SWEET POTATO TAPIOCA BALLS WITH CONDENSED MILK
Sweet potato balls are the most common dessert in Taiwan other than the world-famous bubble tea. The texture and the look are similar to Italian gnocchi. Instead of regular flour, sweet potato flour is used to make them softer and puffier. The recipe I demonstrate here comes from my mother. She used to make this for family gatherings. If you have a bit of a sweet tooth, try this and you’ll definitely enjoy it. The process is a fun activity for kids, too.
Serves 3~4 people
180g mashed sweet potato
70g sweet potato starch
3 tbsp condensed milk
1 cup of milk (optional)
Wash one sweet potato thoroughly and peel the skin. Dice it roughly into 3×3 cm pieces and microwave for 3 to 4 minutes. Add sweet potato starch and 1 tbsp of condensed milk.
Smash the potato with a spoon.
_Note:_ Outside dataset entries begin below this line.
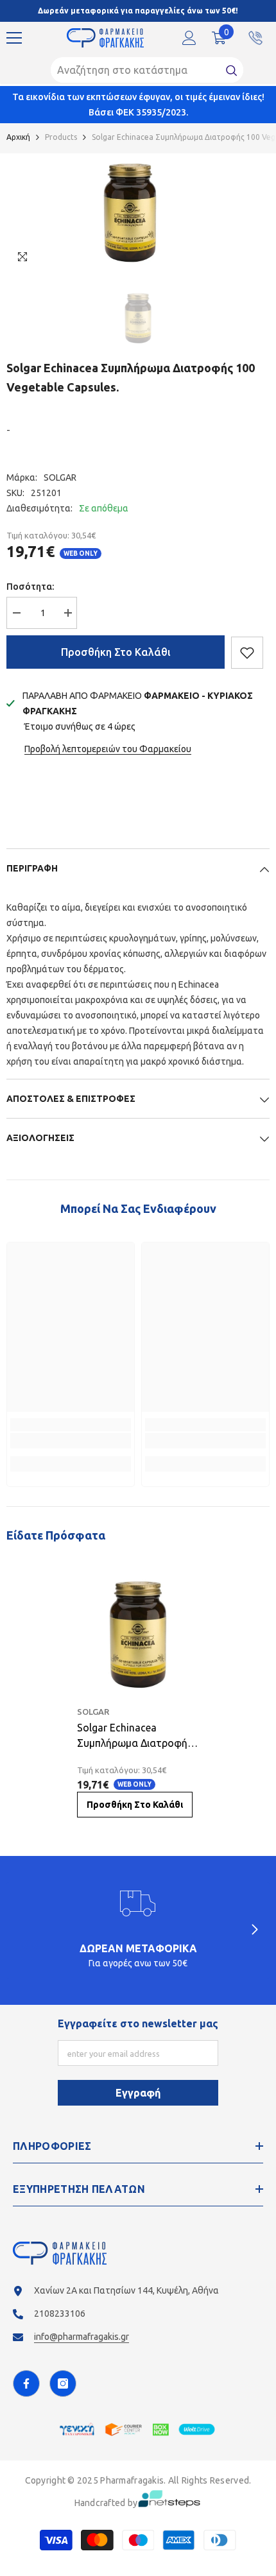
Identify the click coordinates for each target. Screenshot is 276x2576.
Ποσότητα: (30, 586)
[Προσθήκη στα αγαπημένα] (247, 653)
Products (61, 137)
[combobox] (135, 70)
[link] (70, 1440)
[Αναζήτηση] (147, 70)
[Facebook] (26, 2383)
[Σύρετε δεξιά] (254, 1930)
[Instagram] (62, 2383)
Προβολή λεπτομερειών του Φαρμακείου (107, 749)
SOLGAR (60, 477)
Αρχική (18, 137)
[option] (130, 212)
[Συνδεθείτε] (189, 38)
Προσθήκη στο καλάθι (116, 652)
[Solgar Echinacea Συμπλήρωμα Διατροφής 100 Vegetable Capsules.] (138, 1634)
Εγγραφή (138, 2093)
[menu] (14, 38)
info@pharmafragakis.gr (81, 2336)
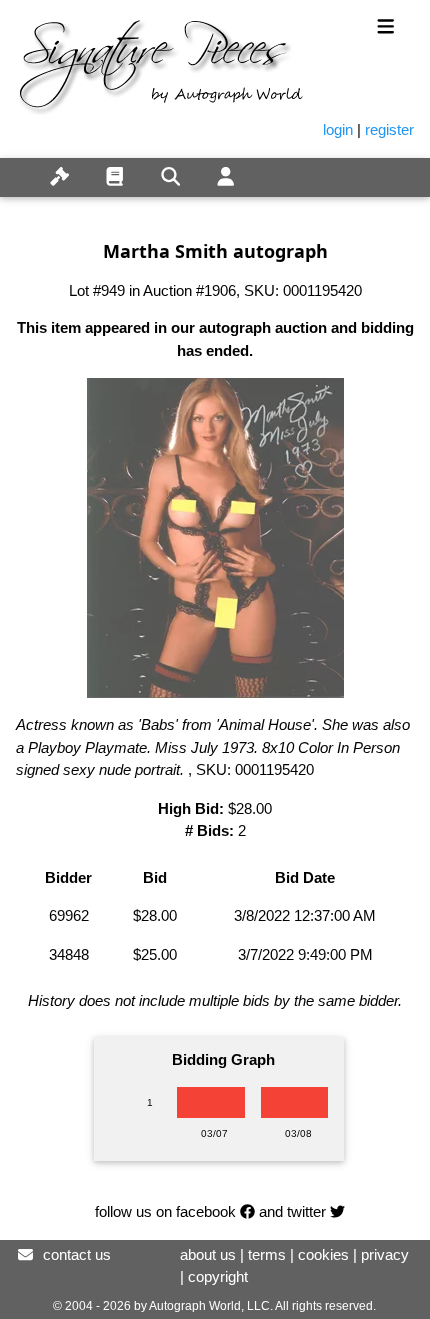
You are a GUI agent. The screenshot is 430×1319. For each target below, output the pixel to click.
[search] (170, 177)
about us (208, 1254)
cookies (323, 1254)
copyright (218, 1276)
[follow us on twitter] (337, 1211)
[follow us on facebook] (247, 1211)
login (338, 129)
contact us (77, 1254)
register (389, 129)
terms (267, 1254)
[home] (16, 166)
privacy (385, 1254)
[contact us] (25, 1254)
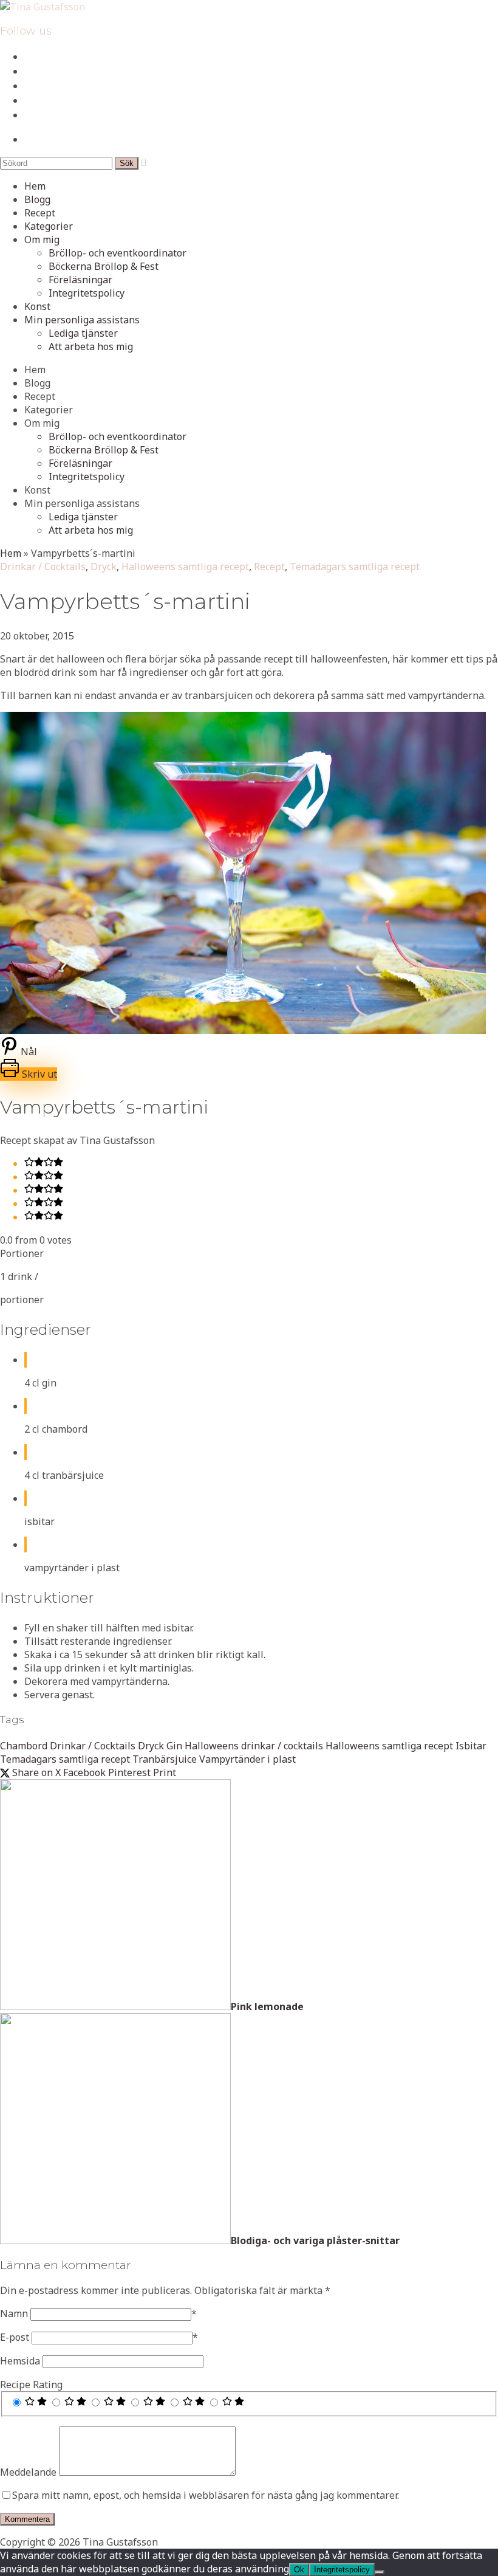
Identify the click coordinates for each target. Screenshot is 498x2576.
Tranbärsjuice (164, 1759)
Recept (39, 212)
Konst (37, 306)
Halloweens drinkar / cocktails (254, 1745)
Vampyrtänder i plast (247, 1759)
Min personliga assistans (82, 319)
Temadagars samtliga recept (355, 566)
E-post (14, 2337)
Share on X (35, 1772)
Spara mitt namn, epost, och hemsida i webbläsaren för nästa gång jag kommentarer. (205, 2495)
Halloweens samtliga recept (185, 566)
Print (164, 1772)
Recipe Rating (31, 2384)
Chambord (23, 1745)
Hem (35, 186)
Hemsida (20, 2361)
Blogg (37, 199)
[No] (379, 2572)
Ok (299, 2569)
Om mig (42, 239)
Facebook (84, 1772)
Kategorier (48, 226)
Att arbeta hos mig (91, 346)
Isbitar (470, 1745)
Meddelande (28, 2472)
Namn (14, 2313)
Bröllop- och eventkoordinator (117, 253)
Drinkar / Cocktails (43, 566)
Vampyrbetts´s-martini (125, 601)
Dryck (103, 566)
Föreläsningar (80, 279)
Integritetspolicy (86, 293)
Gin (174, 1745)
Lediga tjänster (83, 333)
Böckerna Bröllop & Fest (104, 266)
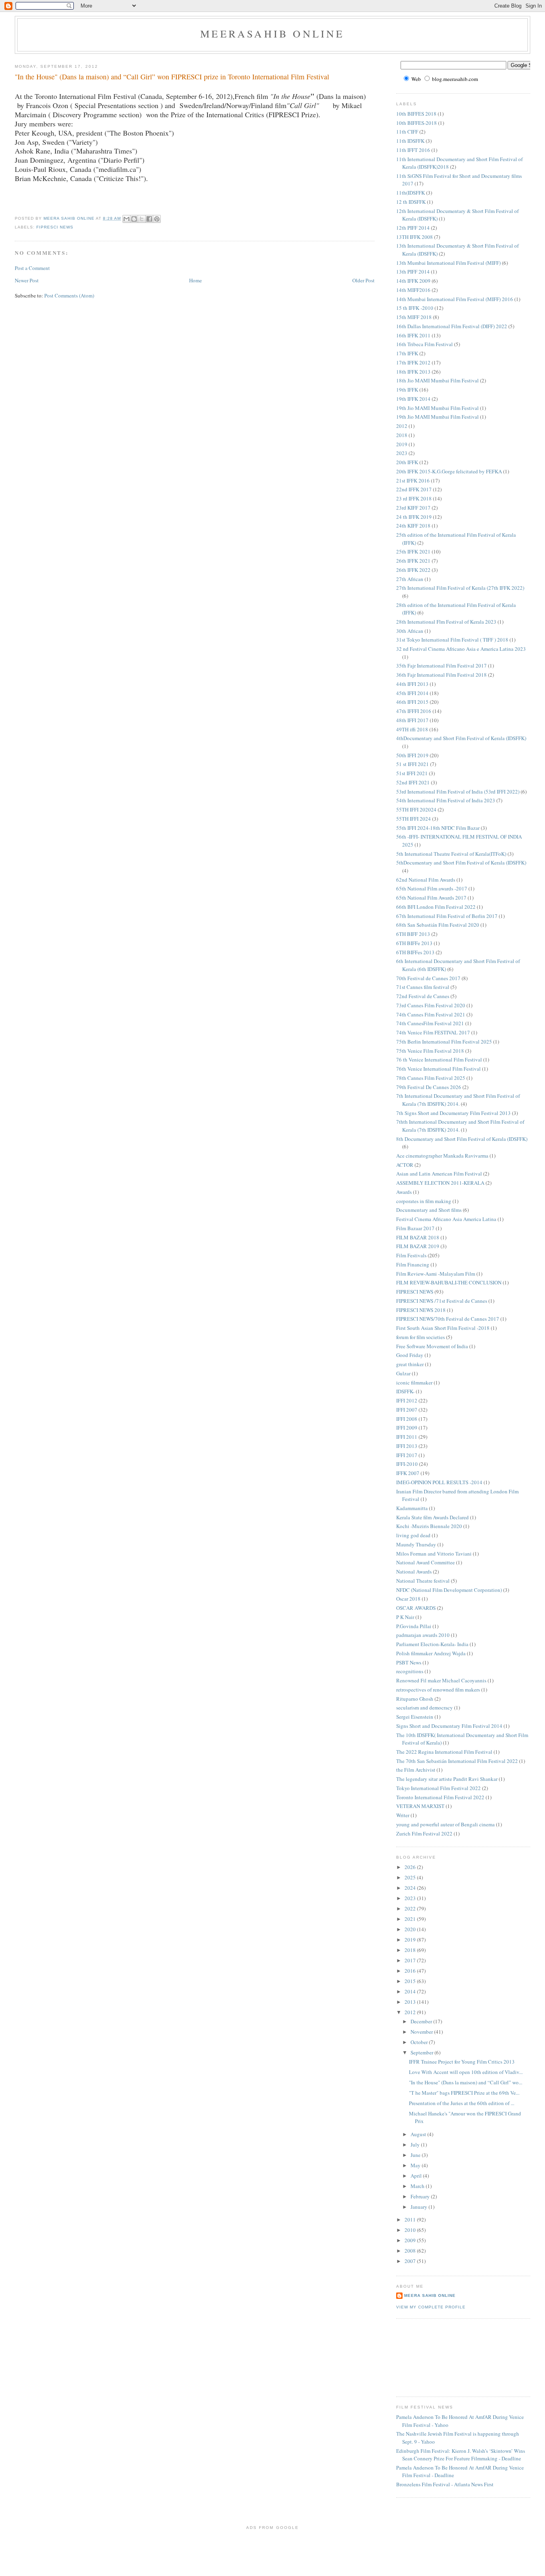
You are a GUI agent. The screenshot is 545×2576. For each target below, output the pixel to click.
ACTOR (404, 1164)
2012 (401, 425)
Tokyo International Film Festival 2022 (438, 1788)
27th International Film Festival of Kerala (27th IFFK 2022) (460, 587)
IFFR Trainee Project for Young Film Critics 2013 (462, 2061)
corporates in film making (423, 1201)
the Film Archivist (415, 1769)
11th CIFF (407, 131)
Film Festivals (411, 1255)
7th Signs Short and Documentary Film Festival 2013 (453, 1113)
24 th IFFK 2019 (414, 516)
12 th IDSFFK (411, 201)
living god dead (413, 1535)
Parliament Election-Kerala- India (432, 1644)
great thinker (410, 1364)
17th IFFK (407, 353)
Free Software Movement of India (432, 1346)
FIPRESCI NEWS (54, 227)
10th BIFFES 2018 (416, 113)
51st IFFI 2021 (412, 773)
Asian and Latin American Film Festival (439, 1173)
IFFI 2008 (406, 1418)
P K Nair (405, 1617)
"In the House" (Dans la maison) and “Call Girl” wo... (465, 2082)
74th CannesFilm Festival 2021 (430, 1023)
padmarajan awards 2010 (423, 1635)
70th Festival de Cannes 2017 (428, 978)
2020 (411, 1929)
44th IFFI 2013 (412, 683)
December (422, 2021)
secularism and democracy (424, 1707)
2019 (401, 444)
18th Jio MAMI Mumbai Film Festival (437, 380)
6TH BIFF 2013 (413, 933)
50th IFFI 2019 (412, 755)
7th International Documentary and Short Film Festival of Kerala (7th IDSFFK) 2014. (458, 1099)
Mix everything well until the dough is moist but firm.
(Tip: add some water if the dough is too dry.)
Divide the dough into 4 pieces. Make each piece into a long cigar shape. Cut them into 2 cm pieces and reshape them into round balls or any shape you desire. Don’t be too fussy.
Boil the sweet potato balls for a couple of minutes until they float on the surface.
(Tip: After they float, boil them for another 30 seconds to make sure they’re well cooked.)
Drain the water and toss them straight into a bowl with 2 tbsp of condensed milk.
Serve with some chilled or warm plain milk. It’ll be the kids’ favorite afternoon snack!